» What to produce: Only the total should be returned: the number of lines in the data that hold the string "شهریور".

» Input material:
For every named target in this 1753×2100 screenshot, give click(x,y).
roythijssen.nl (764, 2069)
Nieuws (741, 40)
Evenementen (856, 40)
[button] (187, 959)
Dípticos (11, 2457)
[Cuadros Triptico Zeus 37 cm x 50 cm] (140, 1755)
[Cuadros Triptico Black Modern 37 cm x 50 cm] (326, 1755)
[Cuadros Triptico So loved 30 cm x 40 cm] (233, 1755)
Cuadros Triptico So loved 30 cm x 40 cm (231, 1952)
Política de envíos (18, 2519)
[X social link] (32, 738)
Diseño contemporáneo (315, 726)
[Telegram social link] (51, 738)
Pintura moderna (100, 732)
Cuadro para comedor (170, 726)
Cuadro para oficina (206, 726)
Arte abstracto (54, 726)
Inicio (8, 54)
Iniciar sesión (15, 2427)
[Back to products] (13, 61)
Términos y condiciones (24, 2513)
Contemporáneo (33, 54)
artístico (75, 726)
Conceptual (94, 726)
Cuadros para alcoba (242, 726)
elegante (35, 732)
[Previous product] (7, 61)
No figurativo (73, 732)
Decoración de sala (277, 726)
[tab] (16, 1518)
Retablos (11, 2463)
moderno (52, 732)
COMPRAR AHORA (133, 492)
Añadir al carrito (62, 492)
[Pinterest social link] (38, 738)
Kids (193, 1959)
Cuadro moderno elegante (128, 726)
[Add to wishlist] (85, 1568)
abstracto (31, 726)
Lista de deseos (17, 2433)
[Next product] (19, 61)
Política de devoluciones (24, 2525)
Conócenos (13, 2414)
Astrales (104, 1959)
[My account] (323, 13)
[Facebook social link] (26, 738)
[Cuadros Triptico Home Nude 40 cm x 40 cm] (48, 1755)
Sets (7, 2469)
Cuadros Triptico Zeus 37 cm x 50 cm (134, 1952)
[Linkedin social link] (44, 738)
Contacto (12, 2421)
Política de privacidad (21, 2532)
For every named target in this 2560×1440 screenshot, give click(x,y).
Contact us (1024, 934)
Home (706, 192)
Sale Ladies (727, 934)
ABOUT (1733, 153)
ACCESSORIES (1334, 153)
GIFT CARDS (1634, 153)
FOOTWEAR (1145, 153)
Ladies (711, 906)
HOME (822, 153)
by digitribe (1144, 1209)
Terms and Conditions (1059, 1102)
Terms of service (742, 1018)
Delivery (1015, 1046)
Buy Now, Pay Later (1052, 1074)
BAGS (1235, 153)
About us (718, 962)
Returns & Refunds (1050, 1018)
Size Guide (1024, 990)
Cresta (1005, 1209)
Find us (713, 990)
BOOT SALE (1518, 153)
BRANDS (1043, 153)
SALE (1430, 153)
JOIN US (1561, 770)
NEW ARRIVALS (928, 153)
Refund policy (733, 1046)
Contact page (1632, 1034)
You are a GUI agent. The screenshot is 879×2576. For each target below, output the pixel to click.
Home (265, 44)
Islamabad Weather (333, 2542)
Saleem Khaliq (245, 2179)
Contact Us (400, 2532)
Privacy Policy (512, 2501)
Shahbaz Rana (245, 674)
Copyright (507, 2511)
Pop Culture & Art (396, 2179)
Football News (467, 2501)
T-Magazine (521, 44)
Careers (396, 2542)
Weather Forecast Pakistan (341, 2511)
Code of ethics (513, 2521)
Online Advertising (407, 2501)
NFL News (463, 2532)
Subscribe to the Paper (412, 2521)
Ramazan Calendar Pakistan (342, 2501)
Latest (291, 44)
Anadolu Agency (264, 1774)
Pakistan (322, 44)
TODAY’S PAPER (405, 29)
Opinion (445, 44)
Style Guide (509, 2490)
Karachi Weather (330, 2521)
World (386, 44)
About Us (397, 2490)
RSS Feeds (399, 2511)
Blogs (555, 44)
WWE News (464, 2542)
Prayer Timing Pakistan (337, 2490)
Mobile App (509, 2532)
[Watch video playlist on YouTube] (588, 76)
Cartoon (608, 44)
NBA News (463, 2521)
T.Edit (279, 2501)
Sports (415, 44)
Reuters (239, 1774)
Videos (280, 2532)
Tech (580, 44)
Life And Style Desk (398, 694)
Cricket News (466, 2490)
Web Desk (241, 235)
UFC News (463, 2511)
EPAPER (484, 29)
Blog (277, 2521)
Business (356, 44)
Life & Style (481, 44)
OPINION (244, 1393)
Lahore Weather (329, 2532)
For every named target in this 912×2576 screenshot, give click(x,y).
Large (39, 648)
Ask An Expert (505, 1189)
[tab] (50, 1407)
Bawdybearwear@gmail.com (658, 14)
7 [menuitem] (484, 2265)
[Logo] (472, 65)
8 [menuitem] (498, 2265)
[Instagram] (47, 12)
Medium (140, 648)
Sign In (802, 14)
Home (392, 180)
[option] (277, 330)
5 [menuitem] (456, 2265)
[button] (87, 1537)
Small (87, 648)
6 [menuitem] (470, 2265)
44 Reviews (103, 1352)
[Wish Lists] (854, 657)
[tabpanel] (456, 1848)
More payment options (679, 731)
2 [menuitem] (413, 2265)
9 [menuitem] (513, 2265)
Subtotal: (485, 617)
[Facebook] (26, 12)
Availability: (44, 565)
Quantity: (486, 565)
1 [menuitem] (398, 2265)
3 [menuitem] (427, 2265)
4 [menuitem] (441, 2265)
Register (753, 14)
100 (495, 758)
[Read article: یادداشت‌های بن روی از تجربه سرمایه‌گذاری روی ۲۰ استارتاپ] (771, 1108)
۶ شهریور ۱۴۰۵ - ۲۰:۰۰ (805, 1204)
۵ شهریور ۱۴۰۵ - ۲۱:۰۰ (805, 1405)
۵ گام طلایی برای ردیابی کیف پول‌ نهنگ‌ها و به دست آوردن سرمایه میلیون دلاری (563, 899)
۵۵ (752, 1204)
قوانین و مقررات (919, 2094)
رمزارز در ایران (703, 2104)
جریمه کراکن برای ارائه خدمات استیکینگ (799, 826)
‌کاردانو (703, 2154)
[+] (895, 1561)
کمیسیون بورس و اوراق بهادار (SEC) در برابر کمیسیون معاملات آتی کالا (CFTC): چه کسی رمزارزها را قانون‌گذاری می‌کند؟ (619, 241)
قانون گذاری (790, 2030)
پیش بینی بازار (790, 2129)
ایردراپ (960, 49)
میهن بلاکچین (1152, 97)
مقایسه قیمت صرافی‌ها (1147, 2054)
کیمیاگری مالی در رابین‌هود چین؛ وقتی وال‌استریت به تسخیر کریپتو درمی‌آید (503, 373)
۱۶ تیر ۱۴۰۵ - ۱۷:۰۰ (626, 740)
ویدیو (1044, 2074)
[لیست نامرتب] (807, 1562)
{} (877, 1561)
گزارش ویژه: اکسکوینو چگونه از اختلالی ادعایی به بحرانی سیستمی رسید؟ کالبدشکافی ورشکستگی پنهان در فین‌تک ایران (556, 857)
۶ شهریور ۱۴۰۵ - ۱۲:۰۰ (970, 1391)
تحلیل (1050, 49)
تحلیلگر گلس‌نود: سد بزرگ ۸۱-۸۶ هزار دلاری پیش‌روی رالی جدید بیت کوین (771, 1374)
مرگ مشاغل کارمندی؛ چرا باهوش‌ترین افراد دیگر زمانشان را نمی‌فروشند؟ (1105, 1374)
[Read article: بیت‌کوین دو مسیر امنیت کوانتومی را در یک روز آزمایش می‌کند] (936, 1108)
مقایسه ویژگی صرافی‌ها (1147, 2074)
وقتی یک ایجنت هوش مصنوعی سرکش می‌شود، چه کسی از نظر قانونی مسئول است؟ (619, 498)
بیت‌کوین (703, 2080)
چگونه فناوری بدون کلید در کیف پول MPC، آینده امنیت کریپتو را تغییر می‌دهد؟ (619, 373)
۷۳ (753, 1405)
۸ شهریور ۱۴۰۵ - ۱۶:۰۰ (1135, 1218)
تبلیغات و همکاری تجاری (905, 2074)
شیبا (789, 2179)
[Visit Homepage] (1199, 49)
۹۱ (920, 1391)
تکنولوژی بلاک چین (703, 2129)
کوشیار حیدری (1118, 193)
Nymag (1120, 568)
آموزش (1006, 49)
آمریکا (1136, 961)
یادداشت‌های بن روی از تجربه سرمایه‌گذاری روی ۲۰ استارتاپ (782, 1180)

» Answer to this exercise: 4